◆ TASK DESCRIPTION
The answer must be an exact copy of the lines from the one with "Where should I" to the last line of the entries below, both included, and must contain no pictures.

§ §

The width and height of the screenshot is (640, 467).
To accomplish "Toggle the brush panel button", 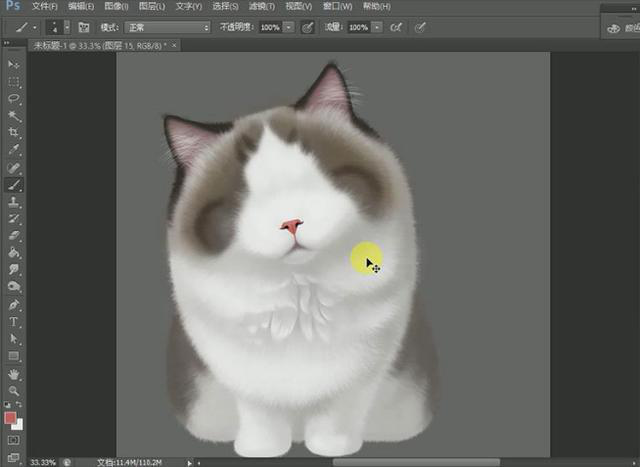I will [84, 28].

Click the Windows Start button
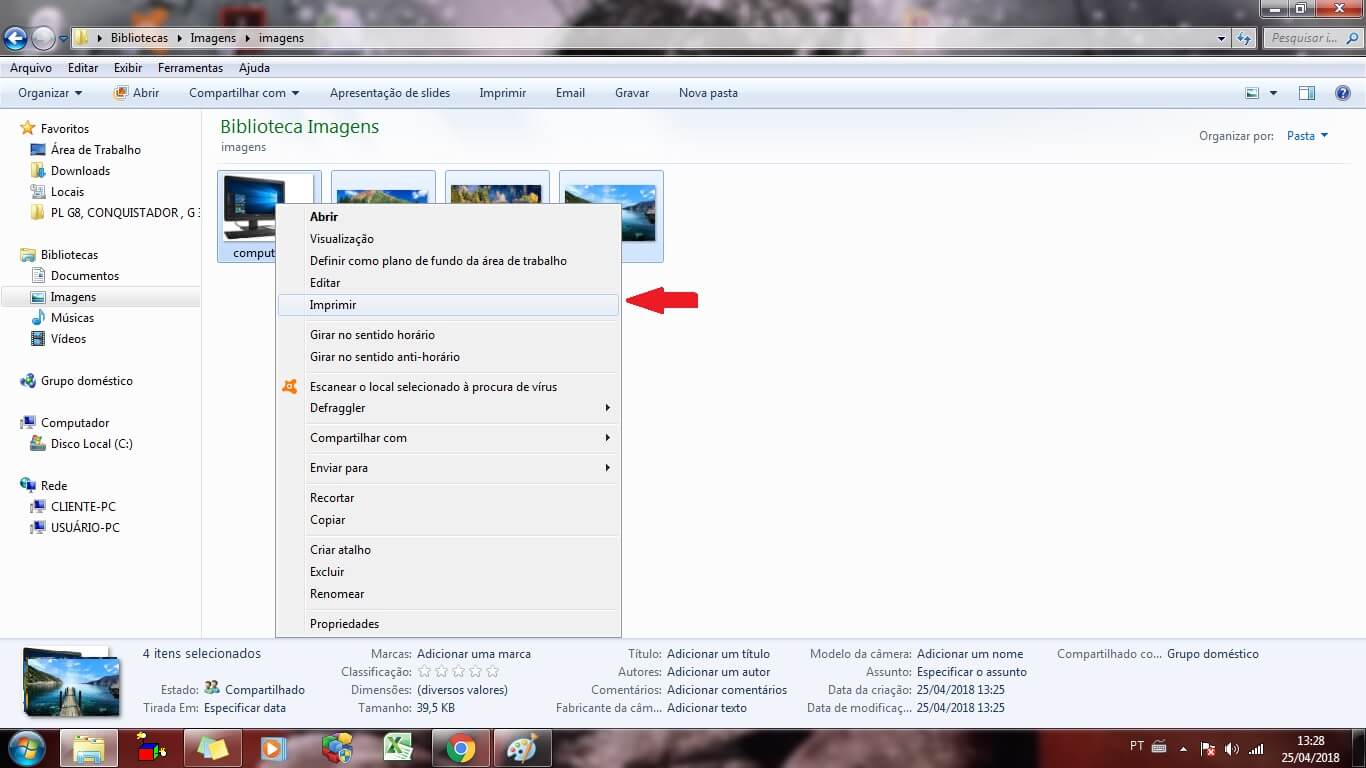point(25,748)
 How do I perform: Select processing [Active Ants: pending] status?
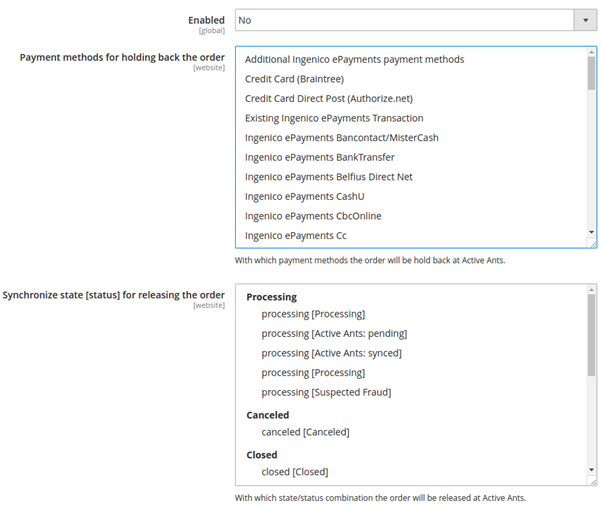[334, 334]
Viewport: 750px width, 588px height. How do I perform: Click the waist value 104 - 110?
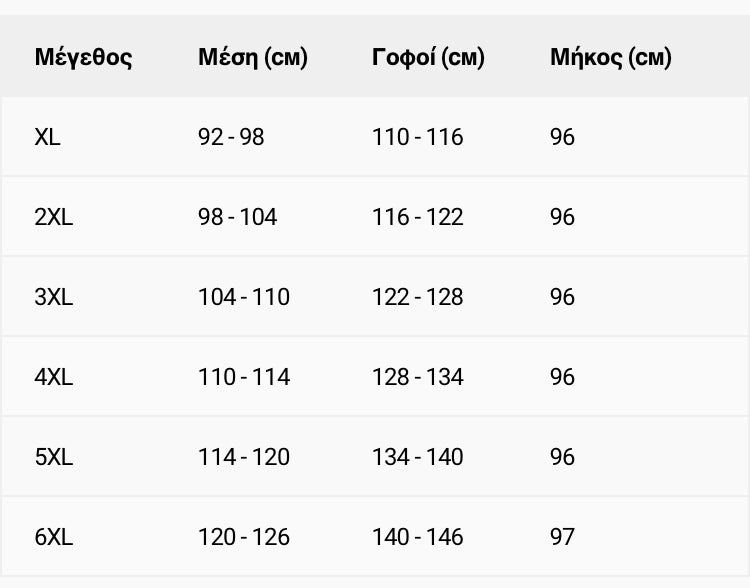[244, 297]
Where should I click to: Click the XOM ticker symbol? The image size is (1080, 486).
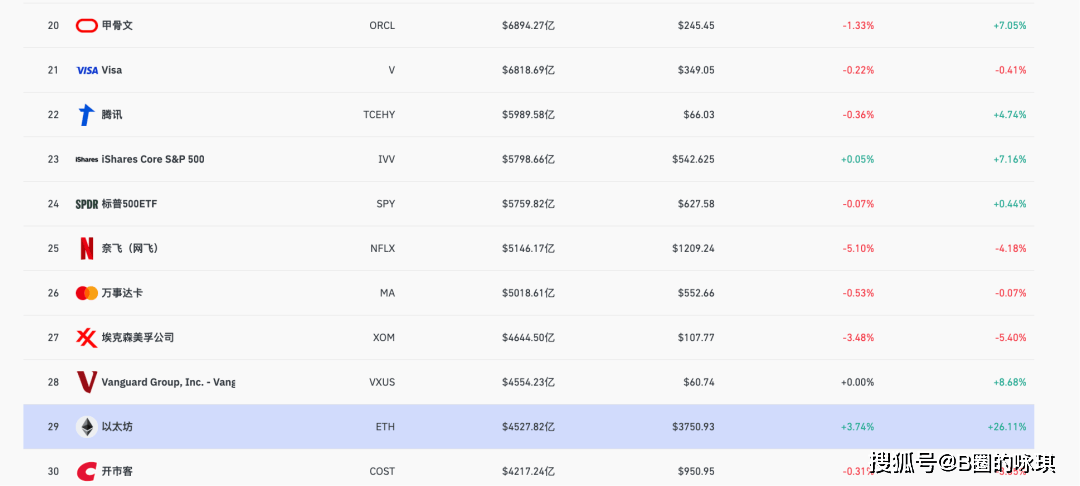tap(382, 337)
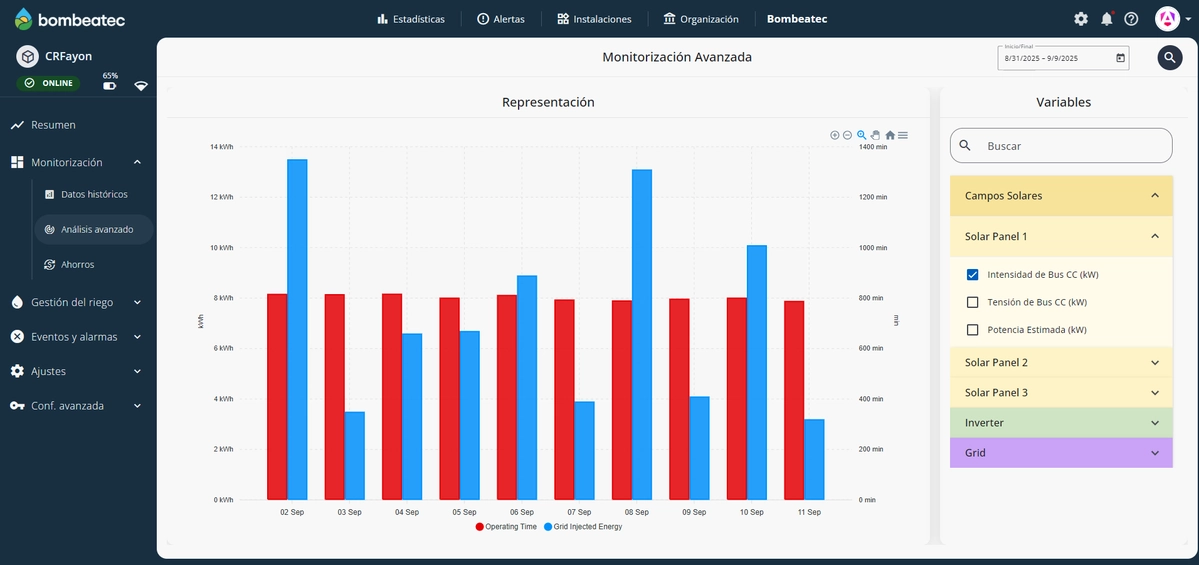Expand the Inverter variables group
The height and width of the screenshot is (565, 1199).
[x=1060, y=423]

§ §

◆ OUTPUT OF THE EXERCISE
Where should I click to: Click the XOM ticker symbol? The image size is (1080, 486).
tap(382, 337)
Expand the Inverter variables group
The height and width of the screenshot is (565, 1199).
[x=1060, y=423]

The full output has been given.